On Mon, Sep 2, 2013 at 8:56 AM, bin.cheng <bin.cheng@arm.com> wrote: > Hi, > > The gimple-ssa-strength-reduction pass handles CAND_REFs in order to find > different MEM_REFs sharing common part in addressing expression. If such > MEM_REFs are found, the pass rewrites MEM_REFs, and produces more efficient > addressing expression during the RTL passes. > The pass analyzes addressing expression in each MEM_REF to see if it can be > formalized as follows: > base: MEM_REF (T1, C1) > offset: MULT_EXPR (PLUS_EXPR (T2, C2), C3) > bitpos: C4 * BITS_PER_UNIT > Then restructures it into below form: > MEM_REF (POINTER_PLUS_EXPR (T1, MULT_EXPR (T2, C3)), > C1 + (C2 * C3) + C4) > At last, rewrite the MEM_REFs if there are two or more sharing common > (non-constant) part. > The problem is it doesn't back trace T2. If T2 is recorded as a CAND_ADD in > form of "T2' + C5", the MEM_REF should be restructure into: > MEM_REF (POINTER_PLUS_EXPR (T1, MULT_EXPR (T2', C3)), > C1 + (C2 * C3) + C4 + (C5 * C3)) > > The patch also includes a test case to illustrate the problem. > > Bootstrapped and tested on x86/x86_64/arm-a15, is it ok?

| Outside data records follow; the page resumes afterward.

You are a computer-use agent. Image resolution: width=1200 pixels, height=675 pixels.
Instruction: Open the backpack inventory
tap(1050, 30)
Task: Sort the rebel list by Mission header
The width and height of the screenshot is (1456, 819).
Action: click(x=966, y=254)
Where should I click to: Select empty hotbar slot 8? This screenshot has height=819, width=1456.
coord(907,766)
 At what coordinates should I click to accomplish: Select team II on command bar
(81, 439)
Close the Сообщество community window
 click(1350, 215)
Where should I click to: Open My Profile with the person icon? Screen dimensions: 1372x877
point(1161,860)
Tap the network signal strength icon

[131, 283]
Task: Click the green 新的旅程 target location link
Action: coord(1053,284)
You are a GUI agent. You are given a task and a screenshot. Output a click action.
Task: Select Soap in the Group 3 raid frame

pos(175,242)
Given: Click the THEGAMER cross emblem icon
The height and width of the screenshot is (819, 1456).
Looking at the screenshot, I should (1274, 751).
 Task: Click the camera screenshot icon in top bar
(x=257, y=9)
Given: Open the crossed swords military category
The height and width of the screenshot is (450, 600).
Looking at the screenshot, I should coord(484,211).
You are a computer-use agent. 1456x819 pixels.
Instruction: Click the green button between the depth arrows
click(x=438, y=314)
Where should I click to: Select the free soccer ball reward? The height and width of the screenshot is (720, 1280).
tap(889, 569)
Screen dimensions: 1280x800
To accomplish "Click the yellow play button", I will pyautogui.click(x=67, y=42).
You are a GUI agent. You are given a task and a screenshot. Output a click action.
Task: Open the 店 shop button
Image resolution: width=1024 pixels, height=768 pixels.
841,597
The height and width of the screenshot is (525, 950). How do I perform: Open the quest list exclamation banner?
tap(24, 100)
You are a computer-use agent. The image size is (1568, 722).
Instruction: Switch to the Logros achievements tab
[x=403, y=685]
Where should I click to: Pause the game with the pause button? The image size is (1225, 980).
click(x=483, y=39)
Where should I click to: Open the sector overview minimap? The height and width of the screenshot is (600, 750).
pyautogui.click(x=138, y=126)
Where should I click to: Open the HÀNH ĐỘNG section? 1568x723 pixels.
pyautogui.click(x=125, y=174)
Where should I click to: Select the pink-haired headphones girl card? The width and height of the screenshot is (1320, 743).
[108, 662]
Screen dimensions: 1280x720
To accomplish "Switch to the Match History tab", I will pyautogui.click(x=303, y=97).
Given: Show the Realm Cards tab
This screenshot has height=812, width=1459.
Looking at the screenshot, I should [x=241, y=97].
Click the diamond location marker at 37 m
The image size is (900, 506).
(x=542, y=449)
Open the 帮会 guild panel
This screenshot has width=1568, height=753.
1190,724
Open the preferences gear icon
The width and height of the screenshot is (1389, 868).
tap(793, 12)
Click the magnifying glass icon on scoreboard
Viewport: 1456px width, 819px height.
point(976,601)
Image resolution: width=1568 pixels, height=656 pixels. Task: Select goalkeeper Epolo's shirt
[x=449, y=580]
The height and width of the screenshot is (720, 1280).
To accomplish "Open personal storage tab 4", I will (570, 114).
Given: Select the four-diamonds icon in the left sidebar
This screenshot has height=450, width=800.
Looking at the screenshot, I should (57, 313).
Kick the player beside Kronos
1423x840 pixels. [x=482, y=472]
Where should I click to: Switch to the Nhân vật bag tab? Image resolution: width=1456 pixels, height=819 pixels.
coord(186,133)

This looks ok to me if Bill is ok with it. Thanks, Richard. > Thanks. > bin > > 2013-09-02 Bin Cheng <bin.cheng@arm.com> > > * gimple-ssa-strength-reduction.c (backtrace_base_for_ref): New. > (restructure_reference): Call backtrace_base_for_ref. > > gcc/testsuite/ChangeLog > 2013-09-02 Bin Cheng <bin.cheng@arm.com> > > * gcc.dg/tree-ssa/slsr-39.c: New test.

On Mon, 2013-09-02 at 11:15 +0200, Richard Biener wrote:
> This looks ok to me if Bill is ok with it.

Sorry, I've been on vacation and haven't been checking in until now.
I'll have a look at this tomorrow -- sounds good on the surface!

Thanks,
Bill

The problem is it doesn't back trace T2. If T2 is recorded as a CAND_ADD in
> > form of "T2' + C5", the MEM_REF should be restructure into:
> > MEM_REF (POINTER_PLUS_EXPR (T1, MULT_EXPR (T2', C3)),
> > C1 + (C2 * C3) + C4 + (C5 * C3))

This is a good generalization and I'm fine with it. There are a few minor nits that should be corrected, outlined below.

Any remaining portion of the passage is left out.